Alzheimer Scotland has launched a manifesto calling for £15m a year to fund a shift in dementia services towards personalised and preventive care over the next five years.

The charity launched the report today to influence the Scottish dementia strategy due to be published early next year. It said the Scottish government should use the proposed extra investment to:-  



  • Provide early diagnosis and support for people with the condition, with multi-disciplinary teams set up to provide memory training, emotional and practical support and information.
  • Offer personalised care in the community through personal budgets and the commissioning of specialist services.
  • Improve the quality of care through mandatory training for all health and social care staff and targets to reduce the use of antipsychotic drugs for people with dementia.

Chief executive Henry Simmons said he was concerned about the current national debate over public spending cuts, adding: “Why cut services that work well? We should invest more in these services and shift the funding from services that simple do not work effectively or offer any quality of support.”

Demand set to rocket

The charity said the number of people in Scotland with dementia was expected to increase from 69,500 today to around 127,000 by 2031, but claimed its proposed approach would help Scotland manage the increase.

For instance, the use of personal budgets, coupled with early intervention and support, would help people maintain their support networks in the community, thereby avoiding or delaying crisis situations and entry into more costly residential care.

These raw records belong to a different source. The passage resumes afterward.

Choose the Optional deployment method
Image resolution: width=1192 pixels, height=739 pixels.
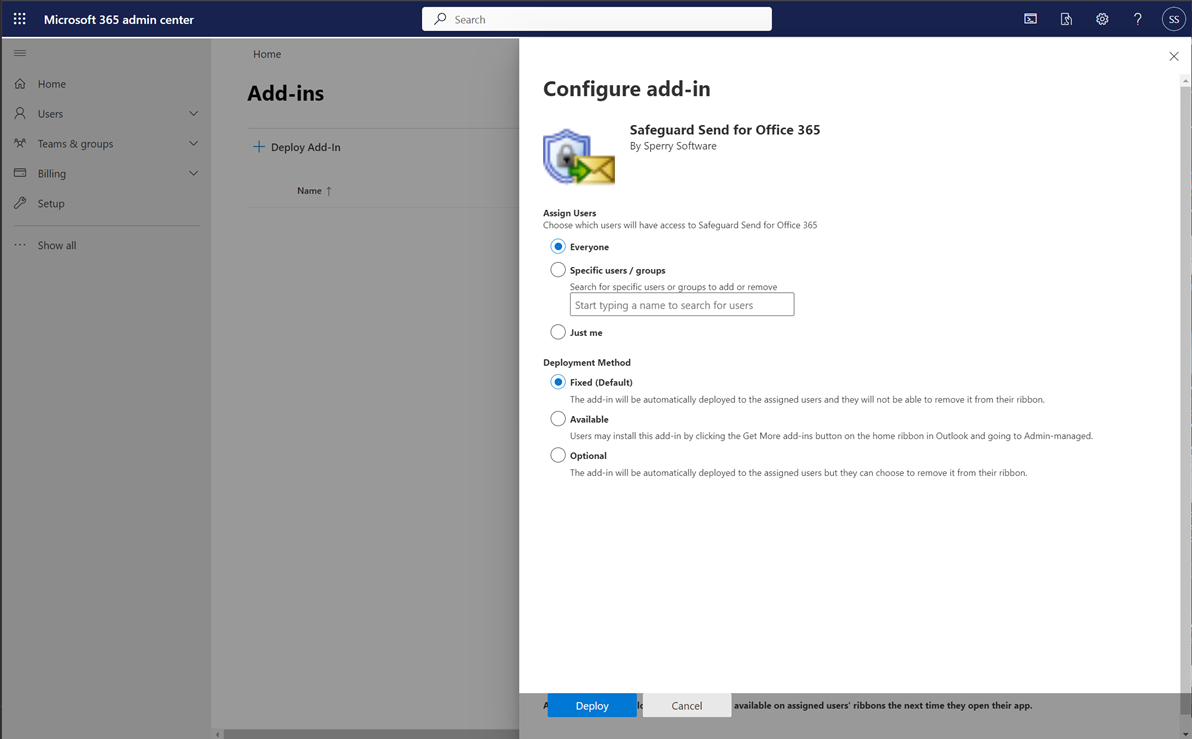pyautogui.click(x=558, y=455)
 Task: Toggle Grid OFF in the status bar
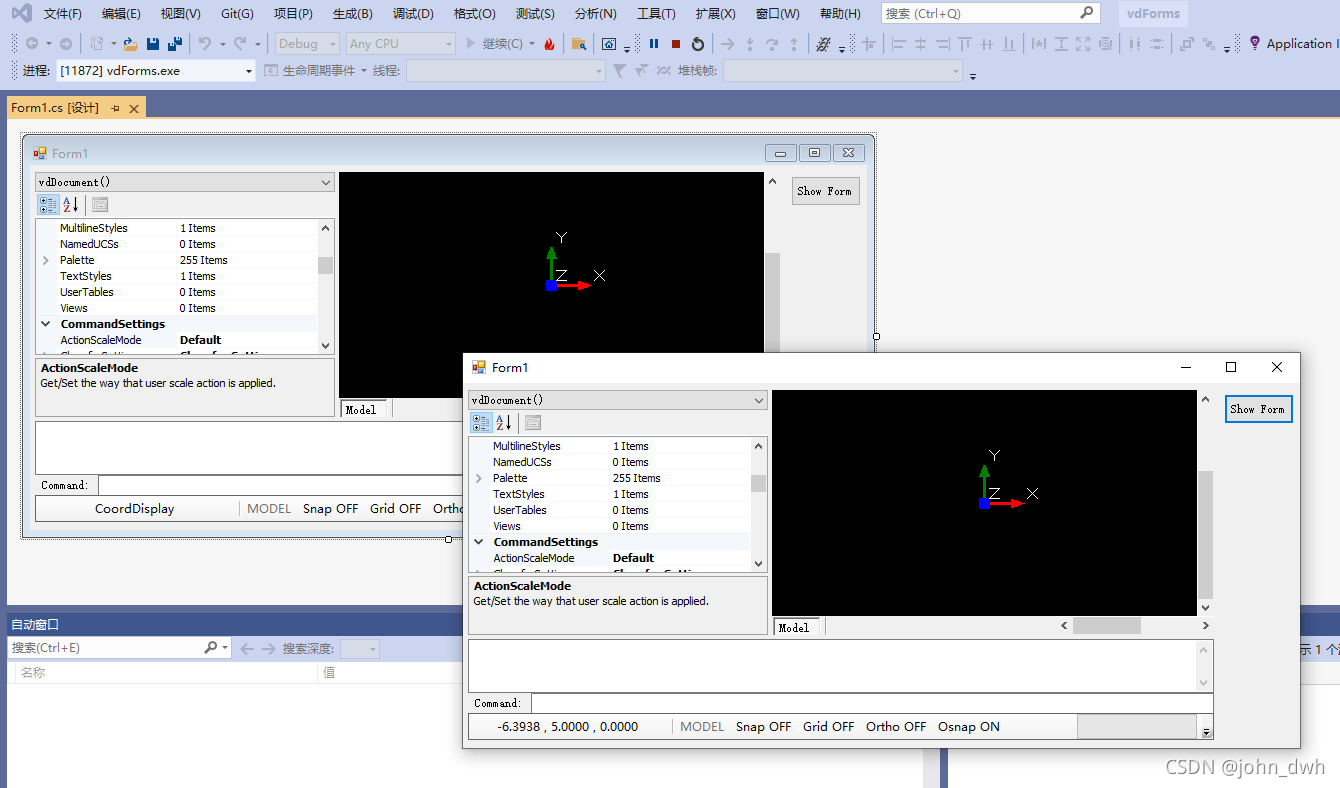tap(828, 727)
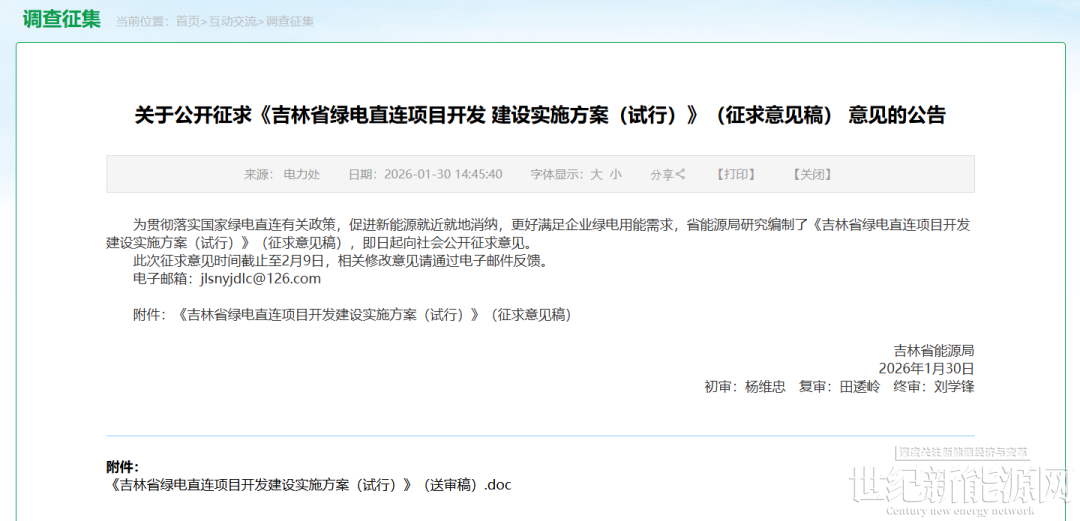1080x521 pixels.
Task: Open 互动交流 in the breadcrumb path
Action: [x=232, y=21]
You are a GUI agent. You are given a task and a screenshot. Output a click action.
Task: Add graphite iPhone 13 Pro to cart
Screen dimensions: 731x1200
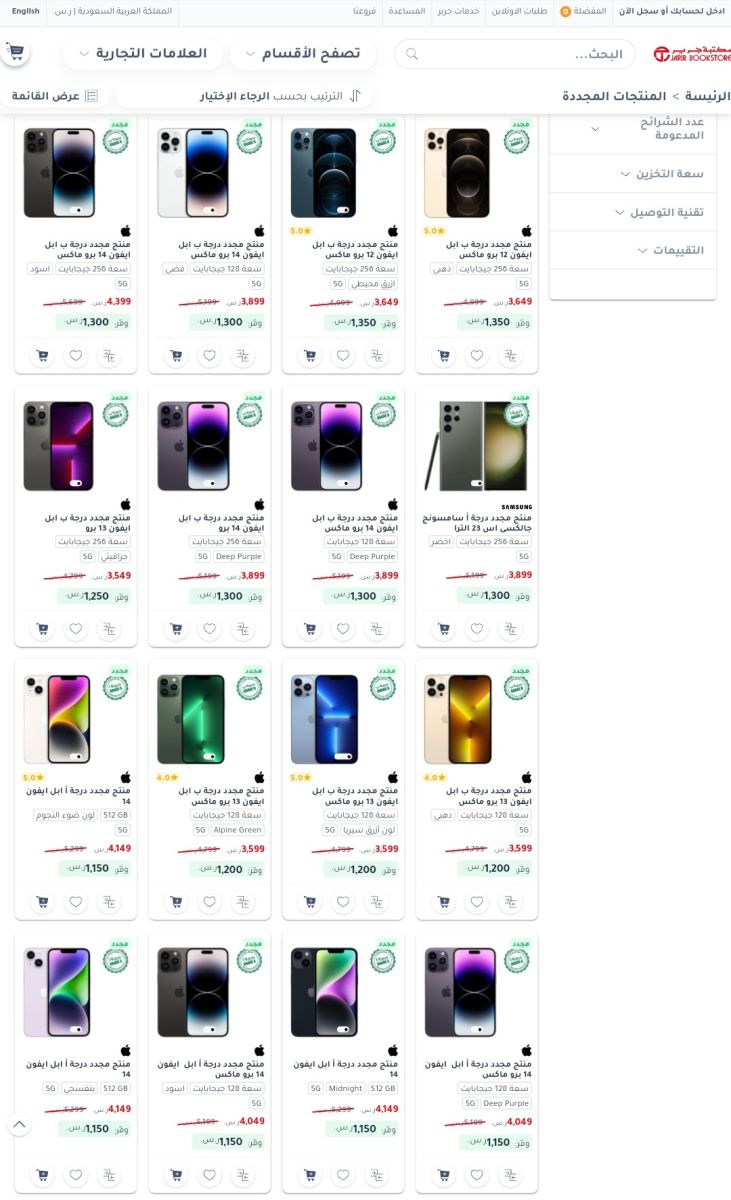(x=42, y=629)
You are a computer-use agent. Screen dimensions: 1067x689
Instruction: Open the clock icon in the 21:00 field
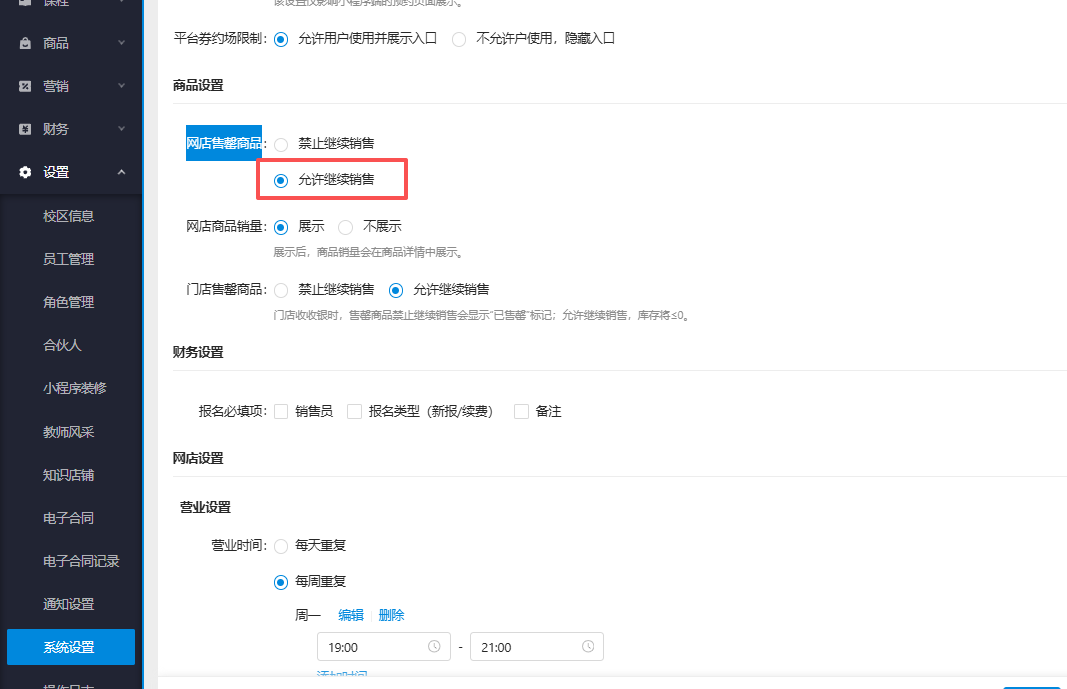589,646
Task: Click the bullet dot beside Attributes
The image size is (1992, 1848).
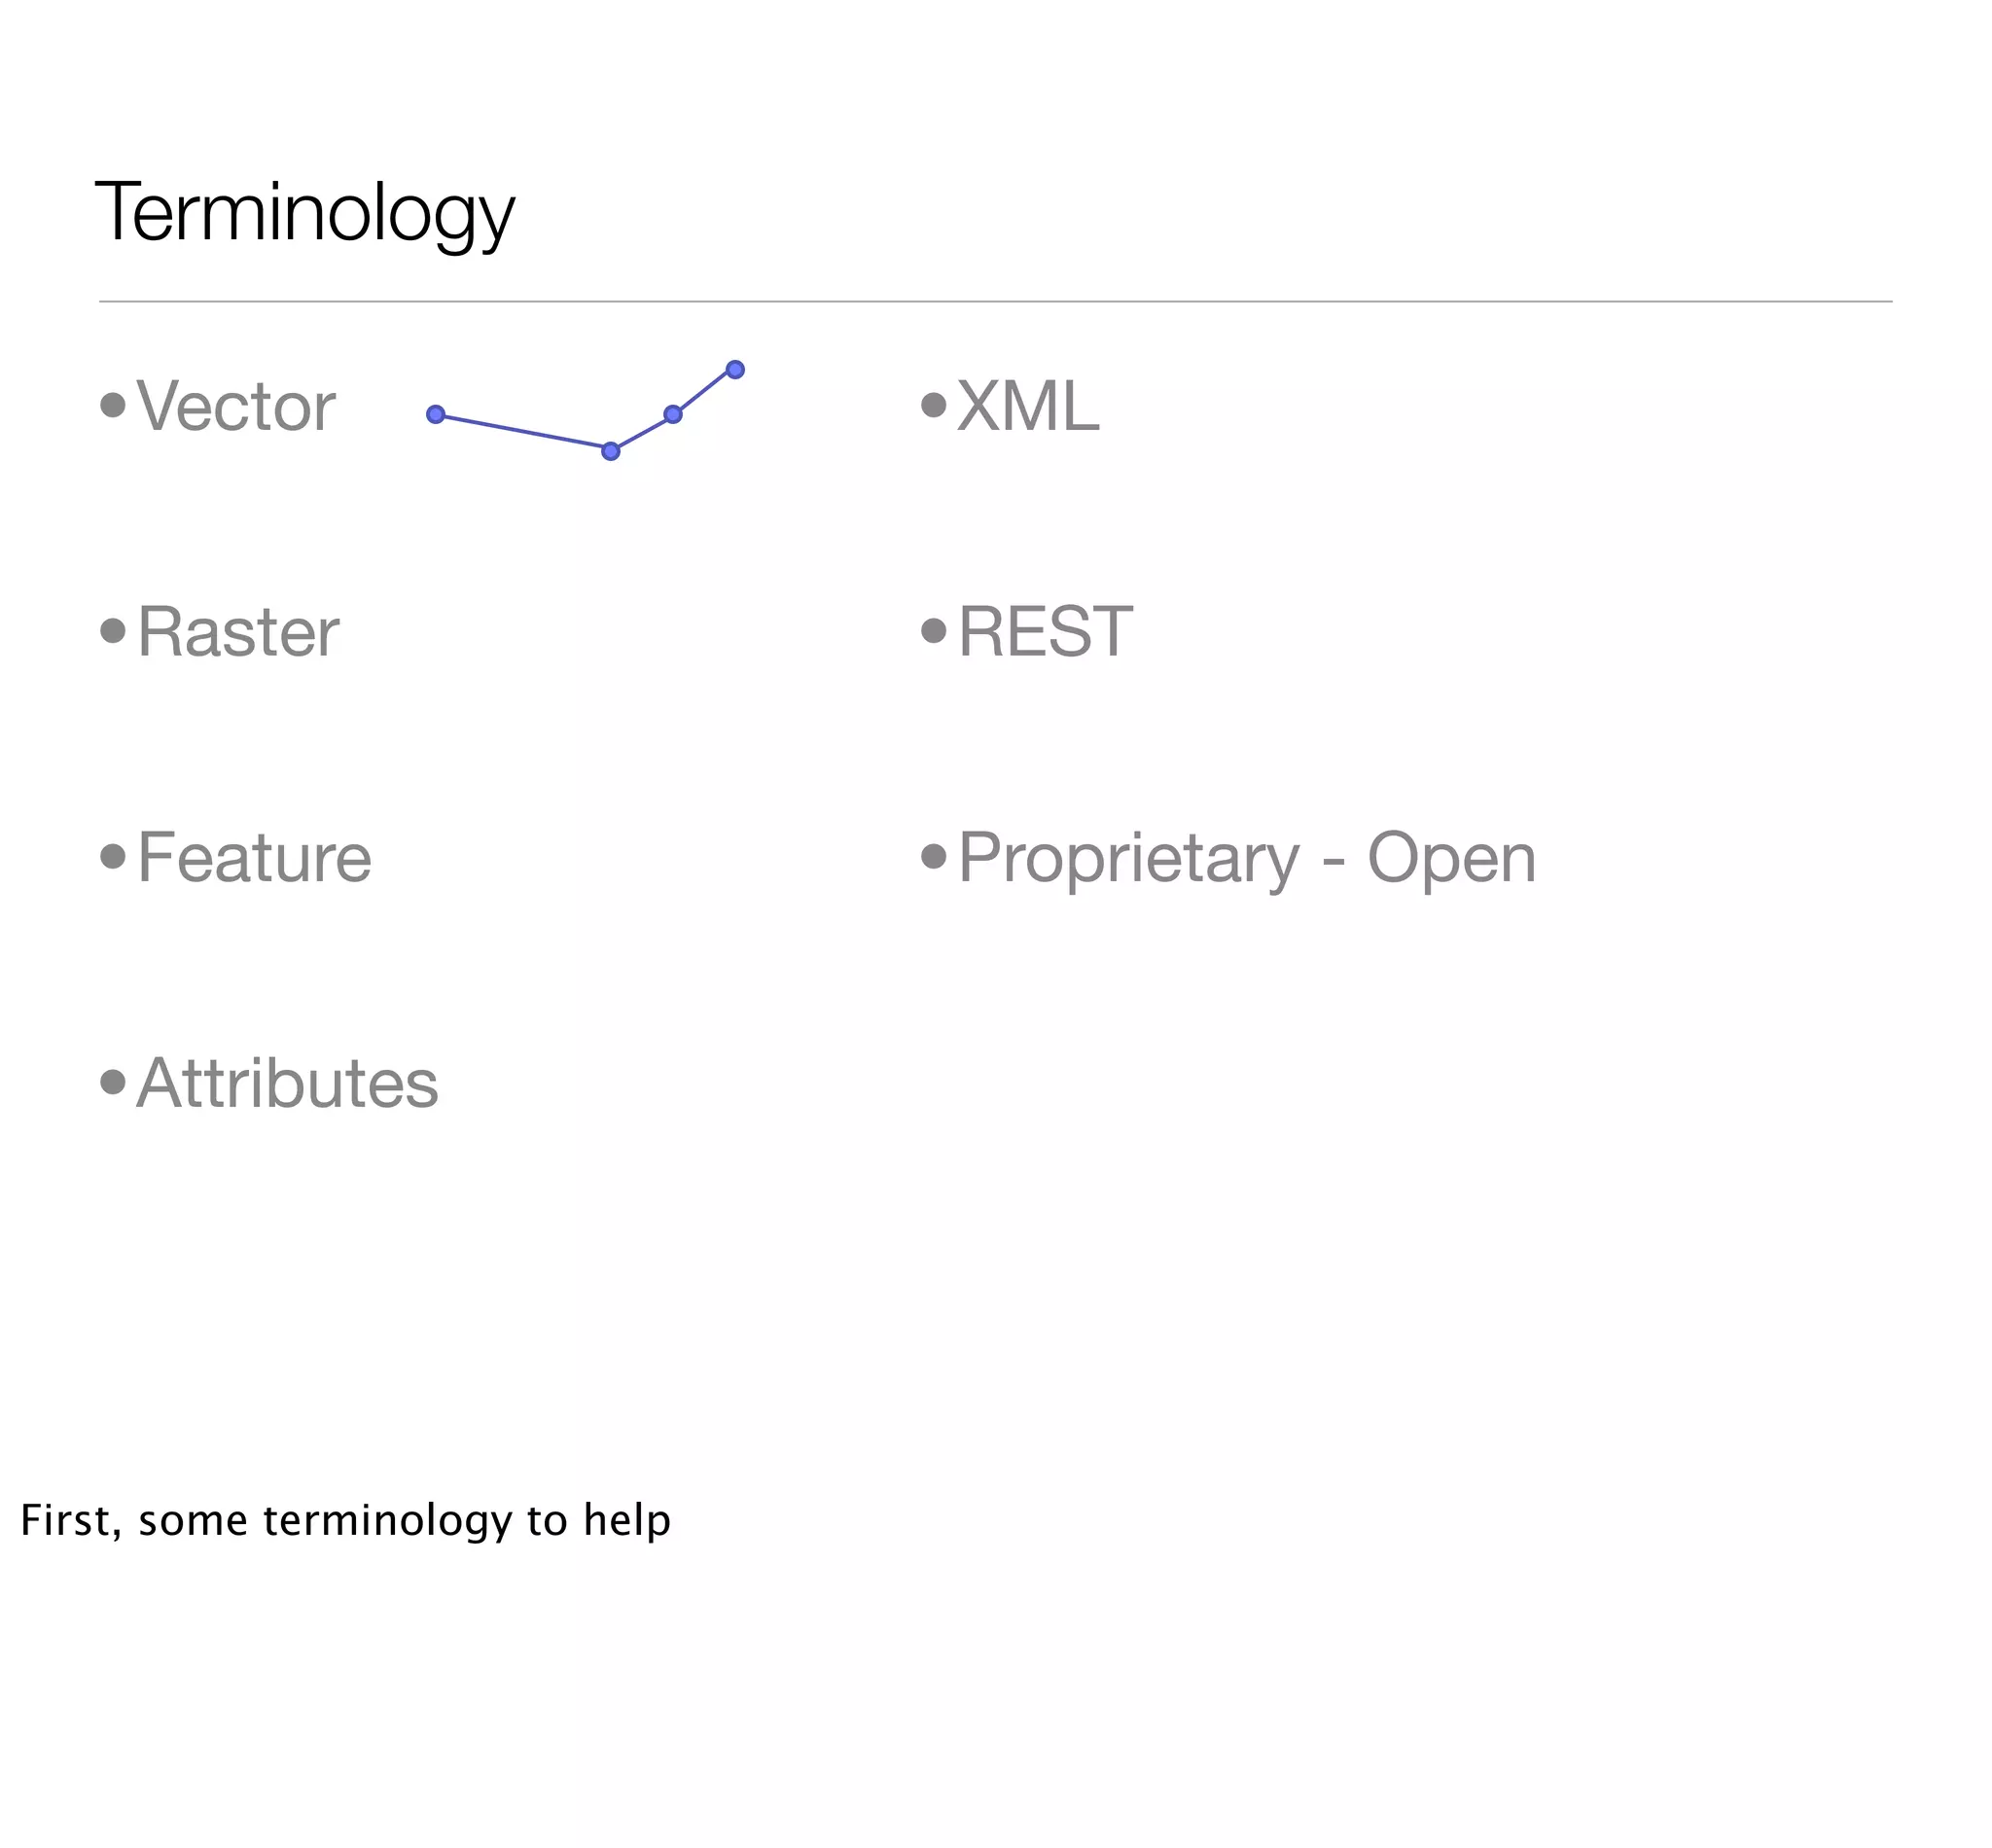Action: pyautogui.click(x=113, y=1082)
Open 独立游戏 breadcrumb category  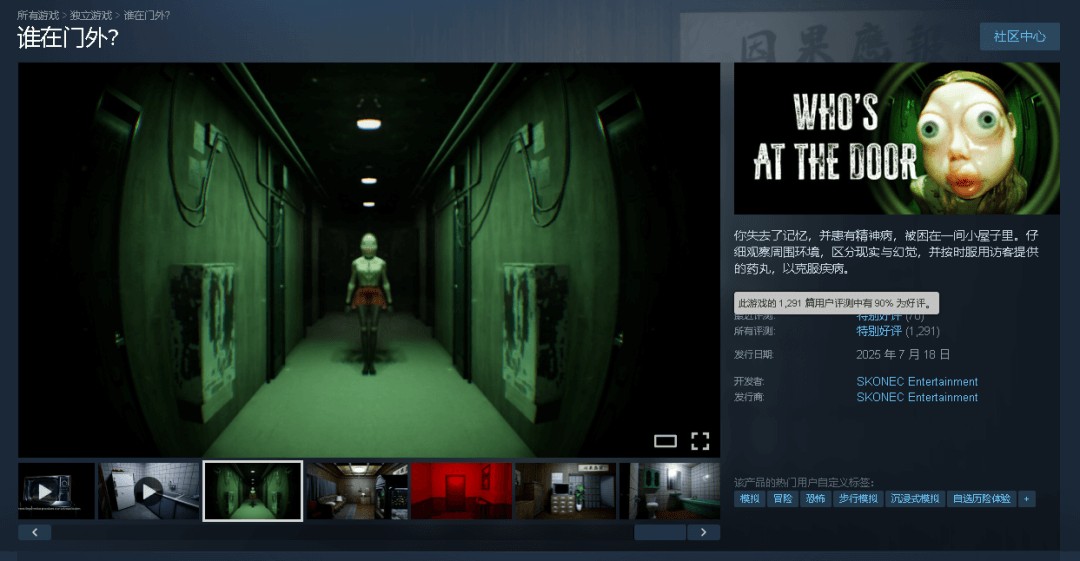[91, 16]
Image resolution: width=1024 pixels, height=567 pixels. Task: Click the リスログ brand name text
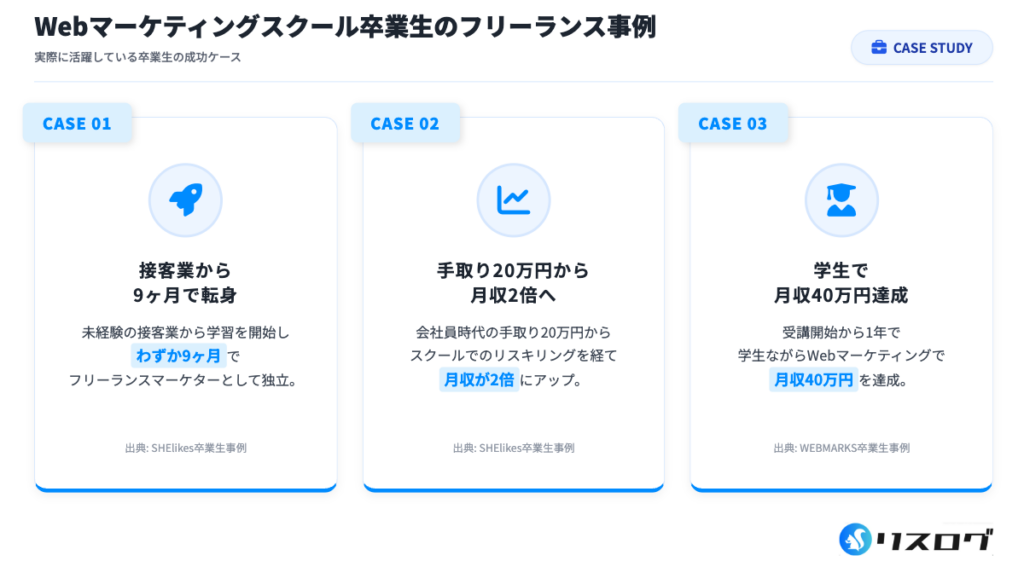point(935,540)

The manifesto also called for a shift from the block purchasing of generic home and day care services, which it said failed to cater for people with dementia, towards the commissioning of specialist dementia care.

Echoes of English strategy

The proposals echo the UK government’s national dementia strategy for England, published in February, whose 15 objectives include setting up early diagnosis and support services across the country, providing personalised care in the community and improving the workforce.

Kirsty Jardine, awareness manager at Alzheimer Scotland, said its proposed extra funding should reach right down to frontline services and not just be tied up in organisations tasked with implementing change.

The manifesto also called for an increase in funding for dementia research in Scotland. Last year the Scottish government created the Scottish Dementia Research Organisational Network (SCOTDRON) to co-ordinate research on the condition.

However Alzheimer Scotland believes that the research budget does not reflect the number of people whose death is caused by dementia each year.

World Alzheimer’s Day

The launch of the manifesto by Alzheimer Scotland comes on World Alzheimer’s Day which sees a vast array of activities across the world to raise awareness of dementia, ranging from lectures in Scotland to fashion shows in Jamaica and photography competitions in India.

Alzheimer’s Disease International has also published research today calling for dementia to be made a priority by the World Health Organisation (WHO) as numbers of people with the condition are predicted to double every 20 years from 35.6 million in 2010. Much of this increase is attributed to low and middle income economies.